Tu es né et a grandi à Marseille. Tu y vis toujours. Quel regard portes-tu sur l'évolution d'une ville souvent associée de l'extérieur à la violence et au grand banditisme?
Comme j'ai dit dans un morceau avec Psy4 en 2013 ("Jeunesse France"), à Marseille, tu as le côté carte postale et le côté cramé. Marseille est une ville où cohabitent beaucoup de communautés. En parlant d'évolution, je pense qu'aujourd'hui, on a perdu la notion du mot respect dans les cités, ce que je connais. J'ai grandi dans le quartier nord, XVe arrondissement de Marseille, dans le "chaudron". Comme je dis, j'ai l'impression que quand j'avais 10 ans (en 1992), on avait cette notion du mot respect... Des aînés, de cacher nos bêtises à nos parents. Mais, maintenant, malheureusement, c'est chaotique. Je n'aime pas trop en parler, je n'aime pas servir de guide aux émissions françaises qui m'en font la demande, je ne veux pas que mes interviews ne tournent qu'autour de ça, mais l'évolution a démontré qu'on a perdu certaines vertus. Cette ville n'a plus de limite en terme de violence. Après, à côté de ça, il existe des gens qui ne subissent pas cette violence. Moi, je ne parle que de ce que je connais, de ce que j'ai vécu. Ma mère habite encore le quartier nord, pour rien au monde elle voudrait quitter ce quartier où elle est installée depuis son arrivée en France (des Comores). Elle ne connaît que ça, elle vit parmi ses frères et sœurs. Chaque semaine, je m'y rends. Donc je suis toujours au contact et j'observe. C'est dramatique. La situation est difficile.

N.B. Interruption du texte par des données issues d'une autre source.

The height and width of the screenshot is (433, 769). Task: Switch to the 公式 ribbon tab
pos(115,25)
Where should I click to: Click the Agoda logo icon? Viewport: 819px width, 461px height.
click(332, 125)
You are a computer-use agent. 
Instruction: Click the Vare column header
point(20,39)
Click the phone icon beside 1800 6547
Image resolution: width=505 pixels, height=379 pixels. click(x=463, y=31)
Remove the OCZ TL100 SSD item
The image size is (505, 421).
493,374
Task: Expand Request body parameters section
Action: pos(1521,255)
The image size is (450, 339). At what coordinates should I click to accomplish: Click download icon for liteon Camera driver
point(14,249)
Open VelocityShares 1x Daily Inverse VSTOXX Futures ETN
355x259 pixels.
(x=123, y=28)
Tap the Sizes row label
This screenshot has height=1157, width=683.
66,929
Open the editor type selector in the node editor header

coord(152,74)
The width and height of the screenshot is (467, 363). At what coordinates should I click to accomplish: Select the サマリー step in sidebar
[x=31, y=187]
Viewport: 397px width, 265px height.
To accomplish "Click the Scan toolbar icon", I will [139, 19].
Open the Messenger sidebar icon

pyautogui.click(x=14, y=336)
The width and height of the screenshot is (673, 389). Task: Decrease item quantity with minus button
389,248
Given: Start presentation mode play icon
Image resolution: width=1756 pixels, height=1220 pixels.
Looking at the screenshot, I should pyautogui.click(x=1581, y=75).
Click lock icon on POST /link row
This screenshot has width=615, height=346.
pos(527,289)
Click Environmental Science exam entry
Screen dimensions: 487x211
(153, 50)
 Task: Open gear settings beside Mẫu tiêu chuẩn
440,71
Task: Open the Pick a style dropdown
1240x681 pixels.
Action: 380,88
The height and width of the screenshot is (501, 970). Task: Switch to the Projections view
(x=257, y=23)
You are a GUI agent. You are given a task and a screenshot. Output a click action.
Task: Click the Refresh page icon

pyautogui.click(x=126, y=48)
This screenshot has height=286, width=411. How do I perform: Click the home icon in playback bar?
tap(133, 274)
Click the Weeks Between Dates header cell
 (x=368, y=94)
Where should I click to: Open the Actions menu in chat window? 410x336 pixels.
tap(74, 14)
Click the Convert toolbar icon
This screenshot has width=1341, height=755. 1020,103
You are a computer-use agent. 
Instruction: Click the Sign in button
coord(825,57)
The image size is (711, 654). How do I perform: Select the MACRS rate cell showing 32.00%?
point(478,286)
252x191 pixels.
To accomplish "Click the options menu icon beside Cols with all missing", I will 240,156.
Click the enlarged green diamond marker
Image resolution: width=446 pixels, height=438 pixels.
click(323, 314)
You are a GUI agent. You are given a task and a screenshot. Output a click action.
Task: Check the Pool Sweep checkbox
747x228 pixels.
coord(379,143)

Le 5 octobre, tu te produits au Velodrome avec Soprano... c'est un tournant supplémentaire...
C'est dingue. C'est la première fois qu'un rappeur s'y produit. Aucun autre rappeur, dans l'histoire de ce stade, n'y a jamais chanté. Et même un chanteur de variétés reste rare. Il y a eu Johnny Hallyday, Céline Dion. Mais personne d'autre. C'est une date légendaire. Plus de 50.000 billets ont déjà été vendus.
Question cocorico (Il rit). À quoi expliques-tu la bonne cote du rap belge en France, des Damso, Hamza, Roméo Elvis, JJ & Caballero? Est-ce le signe d'une génération des rappeurs français moins prolifique?
C'est une question de fraîcheur. Parce que tu me parles du rap francophone belge, mais quand je suis à Paris, on me parle du rap marseillais. Comme si Marseille ne faisait pas partie de la France; les Parisiens vivent beaucoup en autarcie. Ce succès, c'est tout simplement un renouveau, c'est quelque chose de différent, tout comme le rap marseillais l'a été à une époque ou l'est aujourd'hui avec Jul ou SCH. C'est tout simplement le moment d'enquiller et j'espère que cette période durera le plus longtemps possible. On avait déjà beaucoup de Beatmakers, mais voilà, aujourd'hui, Damso, Shay, Hamza... Le rap belge est bel et bien là. Il n'y a pas de frontières. Le rap, c'est la musique du peuple. En France, c'est la musique la plus écoutée. On le voit avec les stream, un artiste de la variété française va te mettre K-O dans les ventes physiques. La ménagère va acheter son bidon de javel et prendre l'album de Calogero en passant. Mais, dans la consommation réelle, le rap met K-O toutes les musiques, personne ne peut rivaliser. Et, aujourd'hui, le rap belge tient sa place tout simplement par la langue et cette fraicheur dont je parlais. L'argot, la manière de choisir les prod... On a pu le voir avec Damso: il est venu avec un style et un son propre à lui. Il n'a copié personne. On n'avait jamais entendu ça. Le gars, il arrive, c'est très bien écrit, les prods sont bien choisies, il a une voix qui porte, il a des punchlines. C'est très bien fait, c'est magnifique, on prend. Il est triple disque de platine, on est contents pour lui. Et on espère que beaucoup suivront. Cela ne peut être que bénéfique et apporter de la fraîcheur au rap francophone.